BEA’s Journal of Radio & Audio Media announced its “Outstanding Research Articles” from the 2020 editions: A Curriculum for Blackness: Podcasts as Discursive Cultural Guides, 2010-2020 and Fifty Years of Resistance and Representation: A Historical Account of Australian Community Radio.
A Curriculum for Blackness: Podcasts as Discursive Cultural Guides, 2010-2020 by Kim Fox, American University in Cairo; David Dowling, University of Iowa; and Kyle Miller, University of South Dakota was published in the Volume 27, Issue 2 (2020) edition of JRAM. African-American podcasting’s ascent marks a potent articulation of Black identity and experience in media history, one reaching an unprecedented range of audiences, dialogs, and online communities. This study examines how content, production practices, and digital audiences for Black podcasting generate a metaphorical curriculum for blackness, a set of discursive cultural guides for listeners. Case studies representative of major genres and publishing sectors where Black podcasting flourished from 2010 to 2020 include humorous commentary on popular entertainment in The Read (2013-), independent media’s exploration of Black life in The Nod (2014–2020), and legacy media’s in-depth cultural criticism and analysis in Still Processing (2016-). Co-author Kim Fox said, “It’s been refreshing to see our research receive such a positive reception especially in the emerging field of podcast studies research and more importantly in the under researched area of Black podcasters.”
Fifty Years of Resistance and Representation: A Historical Account of Australian Community Radio, written by co-authors Heather Anderson, Griffith University; Bridget Backhaus, Griffith University; Juliet Fox & Charlotte Bedford was also published in the Volume 27, Issue 2 (2020) edition of JRAM. The article outlines the early history of the Australian community radio sector. It focuses on three of the country’s oldest stations – Radio Adelaide, 4ZZZ and 3CR – to document the establishment and growth of the sector over the past 50 years. Two theoretical lenses are identified from the literature on Australian community broadcasting, loosely categorized as citizens’ media and empowerment media, and these are evident in the narratives of the case study stations. A third framework – social movement theory – is proposed for further understanding the value of community broadcasting and its contributions to the wider media landscape. “For me, collaborating with scholars who are also community radio practitioners was an invaluable process,” said co-author Heather Anderson. “This was a great opportunity for the writing team to bring together our individual experiences and knowledge to reflect on a broader history of community broadcasting in Australia, as well as identify future directions for research in the sector”.

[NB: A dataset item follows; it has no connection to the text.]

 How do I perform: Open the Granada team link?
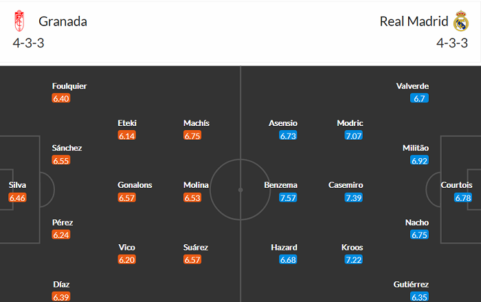coord(63,21)
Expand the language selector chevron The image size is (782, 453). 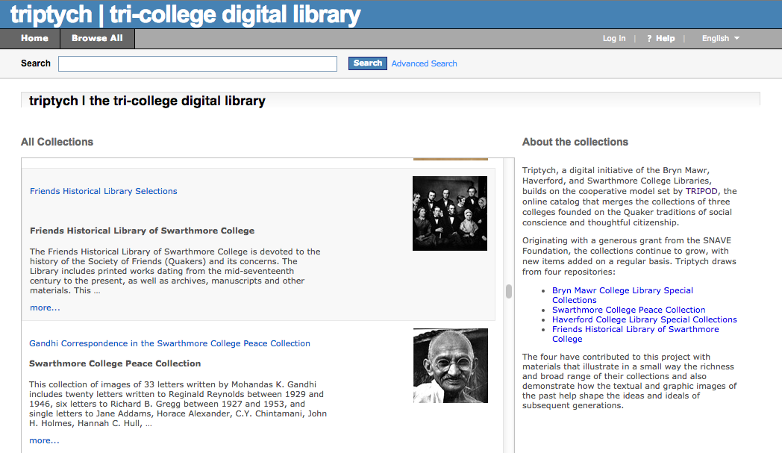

At BEA’S virtual convention, Anne MacLennan, York University; Editor, Journal of Radio & Audio Media and Andy Curran, University of Cincinnati – Clermont College, Chair, BEA’s Radio & Audio Media Interest Division moderated a session featuring the authors and the importance of the award winning research to the study of radio broadcasting and audio media, and how the ideas and concepts in the article may be used in the context of a classroom lecture, activity, or assignment.